§ 提供された観戦記
########################################

2月15日・横浜大会を最後にリングスが解散しました。
この特集の最後に、この日の様子をリポート!
いきなり話は脱線してますが…。


<2002.2.18>
第一次リングス最後の大会・観戦記

リングス最後の大会を振り返ろうと
思うんですが、
昨日すごいものを見てしまったので
まず、ちょっと寄り道します。
なんか書いておきたくて。

*****

やっと、K-1 WORLD MAX 日本代表
中量級トーナメントを見ることができた。
いやー本当に、ウワサ通りの面白さ!

TBSの番組作りも見事にマッチして
各選手のキャラクター、バックボーン、モチベーションが
見えやすく、非常に感情移入しやすかった。

年末の猪木軍vsK-1軍もそうだったけど
ベタすぎるくらいのTBSの演出は
これからの格闘技番組の主流になるはず。

「ガチンコ」や「ZONE」に代表される
人間ドラマにスポットを当てた番組作りは
実はWWFの面白さにも通じていると思う。

そのTBS演出によって際立った
主役・魔裟斗の憎々しいまでのヒールっぷりと
その他の「貧乏・努力・根性」の選手達の好対照も見事で
これは家庭用エンターテイメント・ソフトとして
十分、お茶の間でも通じるだろう。

どの試合も見ごたえ十分だったが
最も強烈な光を放ったのは、
プロレスラー須藤元気!

立ち技競技初挑戦にして
優勝候補の小比類巻貴之からいきなりダウンを奪い、
変幻自在の戦法で、あわやの場面を何度も演出。
結果的には負けたものの
この男の才能は計り知れない。

K-1、PRIDE、プロレスの垣根がなくなり
完全なボーダーレス状態に突入して行く今後、
次の「桜庭」になりうる男は
須藤元気で間違いないだろう。

リングスにおける山本健一戦で
その予感を感じたのだけど、
今回の小比類巻戦でその予感は確信に変わった。

ド派手な入場シーン
アート系出身という異色のキャラクター
寝技・立ち技、二刀流の天才的な格闘センス
軽量級なのが惜しまれるが
ルックスもいいし、素質は申し分ない。

そんな次代のニューヒーロー
須藤をも取り込んだ新しいジャンル
「K-1中量級」は、
新時代を象徴するイベントとなった。

*****

さて、始まるものあれば
終わるものもありで、
すっかり前置きが長くなってしまったが(長すぎ!)
本題は、2.15横浜・リングス最後の大会だった。

前田代表の挨拶によれば
あくまで「第一次」リングスの最後であって、
これが本当の最後ではないようだ。

とはいえ、長く馴染んだ
現体制の興行は、今回が間違いなくラスト。
そう考えると感傷的な気分にはなる。

もう長いこと設置されなかった(低予算ゆえ)
大型ビジョンが用意され、大会開始前に
特別編集されたリングスの歴史を
振り返る映像が流された。
WOWOWさんの最後のサービス?

横浜アリーナでの旗揚げ戦・前田vsフライ、
(昔の映像なのに、なぜか前田が勝った瞬間、場内拍手。俺も)
歴代のジャパン選手達のデビュー戦、
そして前田vsカレリン、KOK…。
ついつい涙腺がゆるんでしまう。

########################################

§ 提供データ
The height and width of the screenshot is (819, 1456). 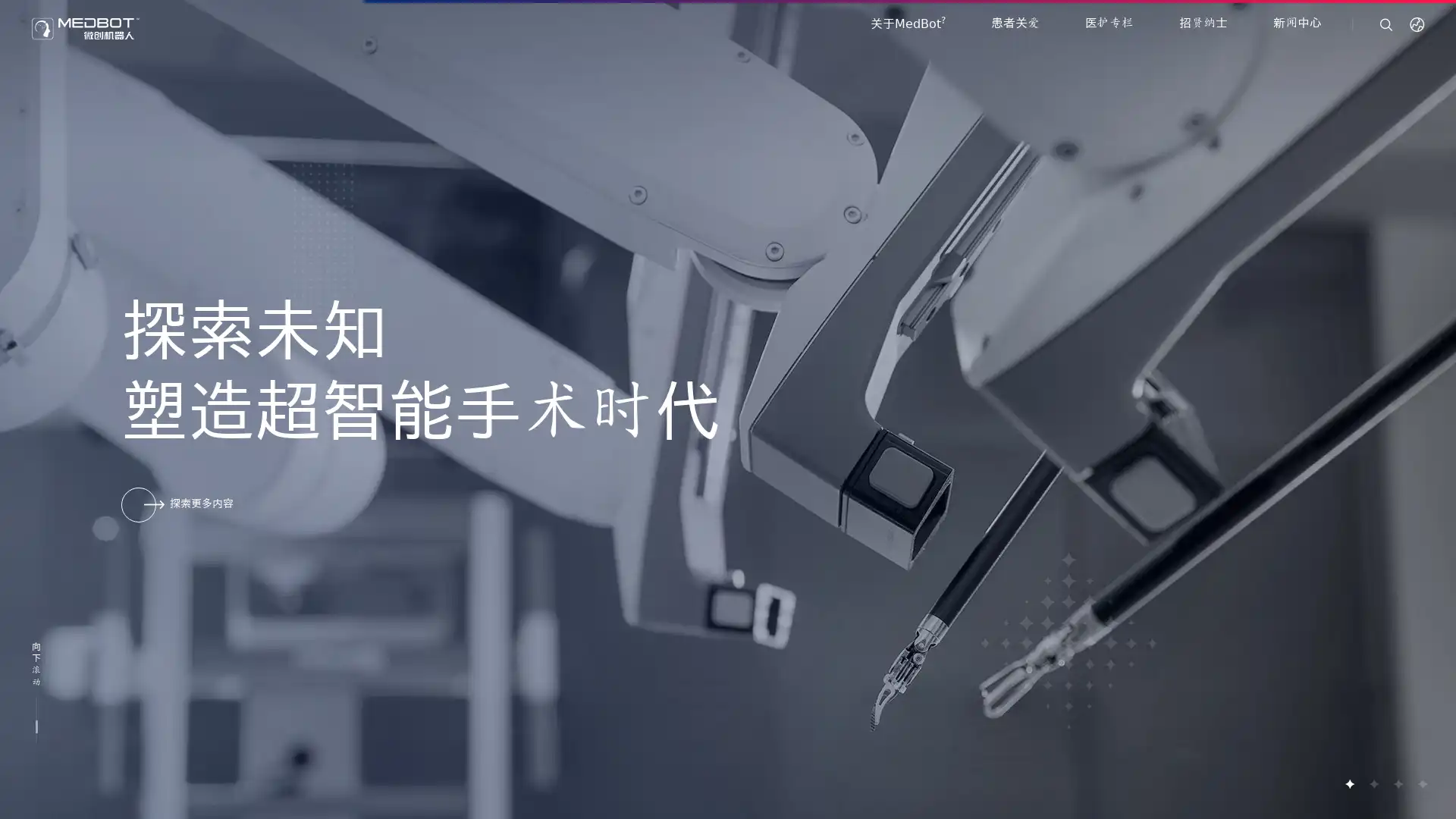 I want to click on Go to slide 2, so click(x=1373, y=783).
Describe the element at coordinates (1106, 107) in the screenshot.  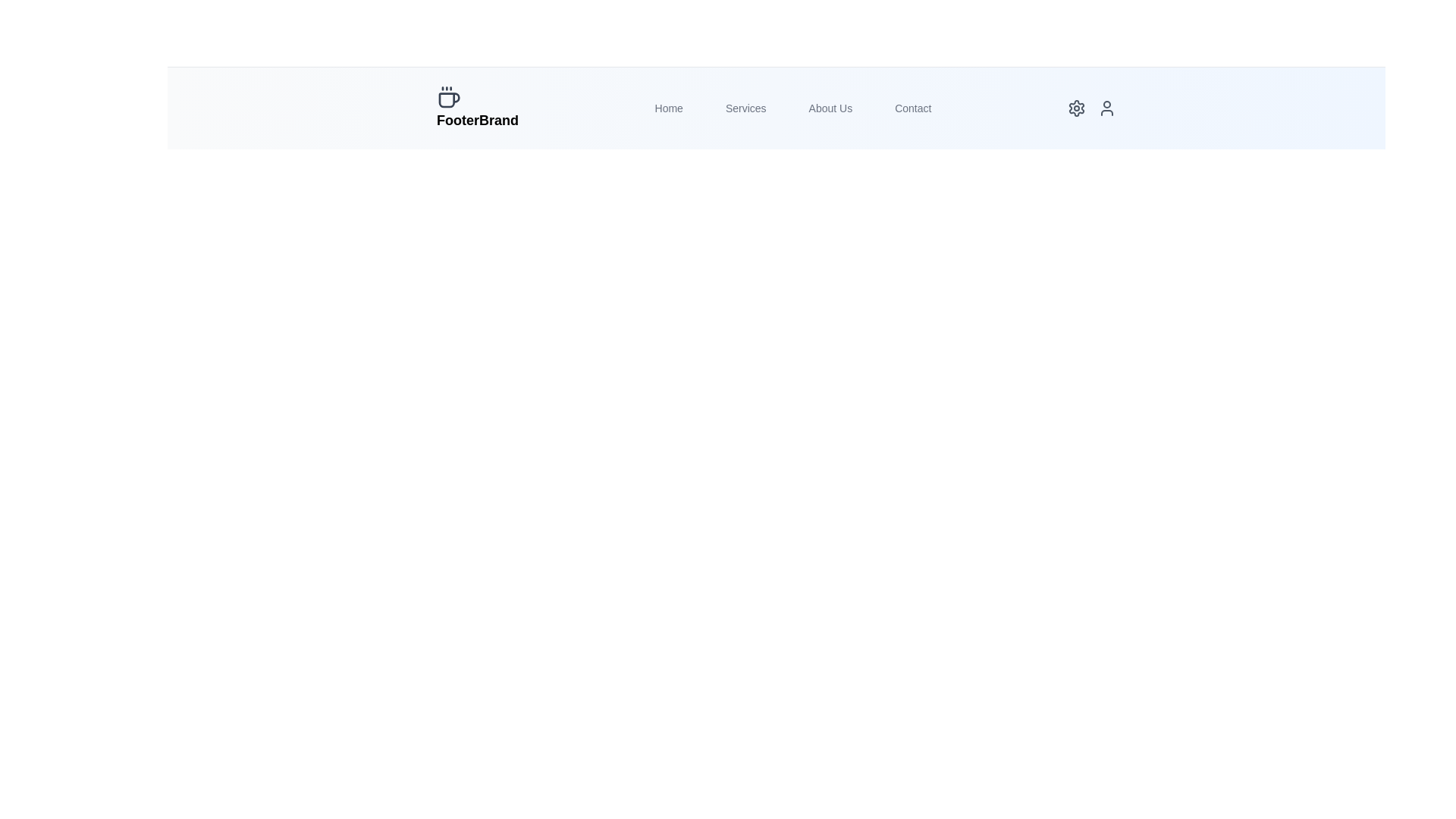
I see `the user icon, which is an outline of a person's head and shoulders styled in dark gray, located at the far right of the top navigation bar next to the gear icon` at that location.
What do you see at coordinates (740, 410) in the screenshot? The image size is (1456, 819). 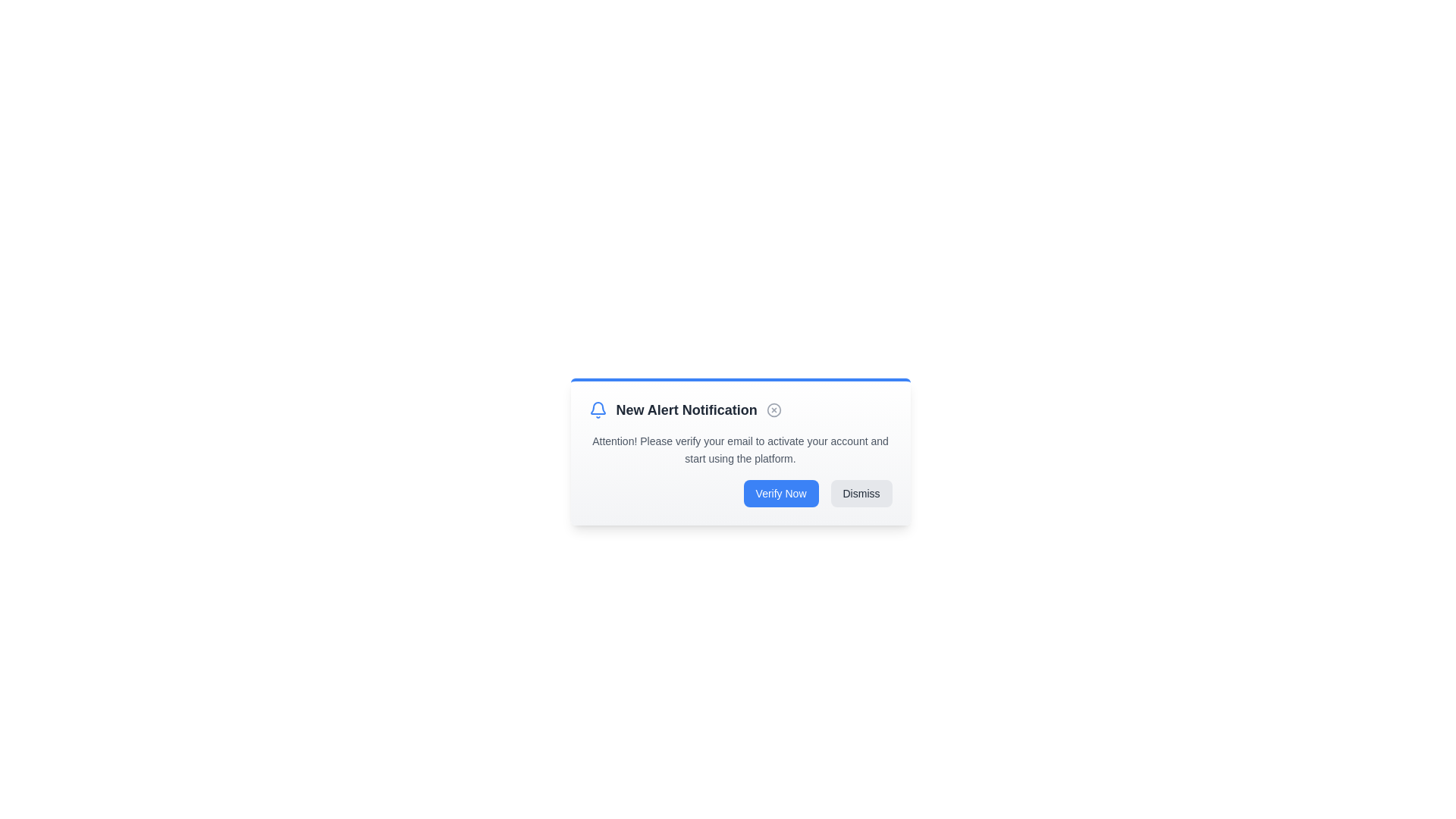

########################################

§ 記述課題
A – 観戦記の「立ち技競技初挑戦にして」から「須藤元気で間違いないだろう。」までを、両端を含めて書き直すこと。その際、「優勝候補」を「本命」に置き換える。
B – リングス最後の大会の観戦記を、最後の文の次から書き継ぐこと。
データはこの作業には関係しない。

§ 課題別の解答
A –
立ち技競技初挑戦にして
本命の小比類巻貴之からいきなりダウンを奪い、
変幻自在の戦法で、あわやの場面を何度も演出。
結果的には負けたものの
この男の才能は計り知れない。

K-1、PRIDE、プロレスの垣根がなくなり
完全なボーダーレス状態に突入して行く今後、
次の「桜庭」になりうる男は
須藤元気で間違いないだろう。

B –
恒例の、そして最後(?)の全選手入場式、
前田代表の例によってあっさりした大会宣言

軽量級日本人同士による試合から始まり、
やがてリングス・ジャパン選手が出場する
試合へと大会は進行していく。

最後だから、どうしても勝たせたい!
と祈るような声援の中、伊藤はまたしても勝てず。

横井はパンクラスのランキング上位選手に対して
圧倒的な「怪物」ぶりを見せつけるものの、
決め手に欠け、やはり一本取れず。

今度こそ!と期待が集まった滑川も
またしても登場した無名の強豪オーストラリア人に敗退。

最後くらい楽勝できる相手を用意してくれても
よさそうなものだが、そうはしないところが
良くも悪くも最後までリングスらしい。

休憩明けは
高阪と宇野薫クンのエキシビジョンマッチ。
懐かしきUWFの高速回転ムーブが展開される。

宇野クンの船木モデル(?)のパンツやレガースも
相まって、実にノスタルジックに見えた試合。
けれど、それを演じているのは、
当時はまだ選手じゃなかった、UWFチルドレン達なわけで
確かに時代の移り変わりと、
前田の壮大な格闘実験の成果はあったと感じられた。

試合が終わり、TK高阪がマイクを握る。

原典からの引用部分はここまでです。